Currently, U.S. ending stocks are projected to more than double in 2017/18 to 5.7 million. In order for that projection to once again reverse to a decrease, U.S. exports would need to climb 2.9 million bales beyond the current USDA forecast of 14.8 million bales, Cotton Inc. said. The corresponding level of 17.7 million bales would match the record set back in 2005/06, when the U.S. shipped over 9 million bales to China. That volume is nearly twice the amount expected to be imported by China from all sources this crop year.
“Although there has been increased demand for U.S. exports from other markets since 2005/06, it is difficult to see how U.S. exports could get to a level that high again without Chinese imports rising well-above the current forecast,” Cotton Inc. added. “There are rumors that China may import more this crop year, possibly to bring more foreign cotton into its reserve system, but currently, these remain only rumors.”

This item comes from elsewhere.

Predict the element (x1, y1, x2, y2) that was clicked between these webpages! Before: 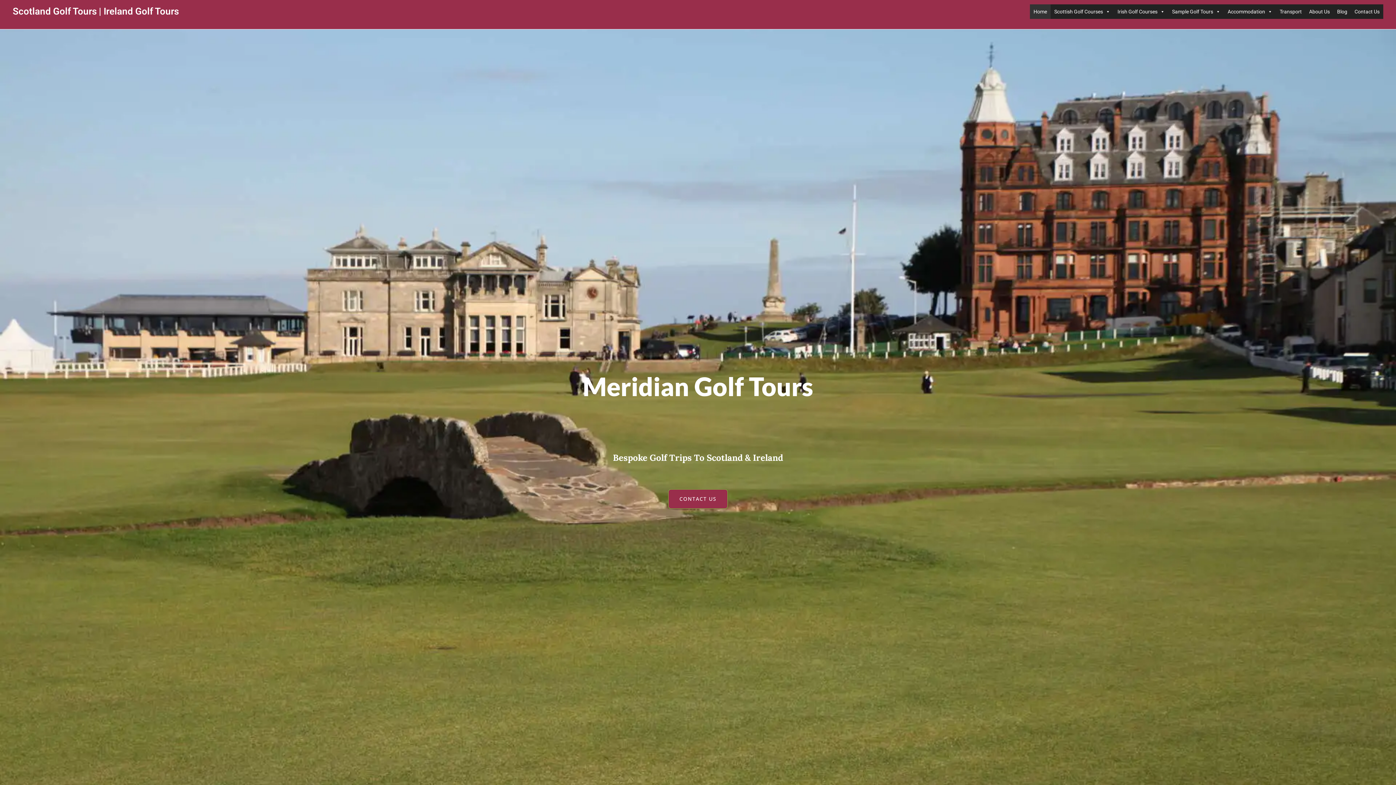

The Synthetic Fiber Producer Price Index rose to 122.7 in December from 122.5 the previous month. In China, polyester prices were said to be down on weaker demand heading into Lunar New Year factory shutdowns. Prices were said to be hovering in the $1.95 per kilogram range, down a cent from a month earlier and just two cents form a year earlier.
The USDA’s National Wool Review of Australian wool prices for the week ended Friday showed wool averaging $5.63 per pound, a 5.4% increase from a week earlier.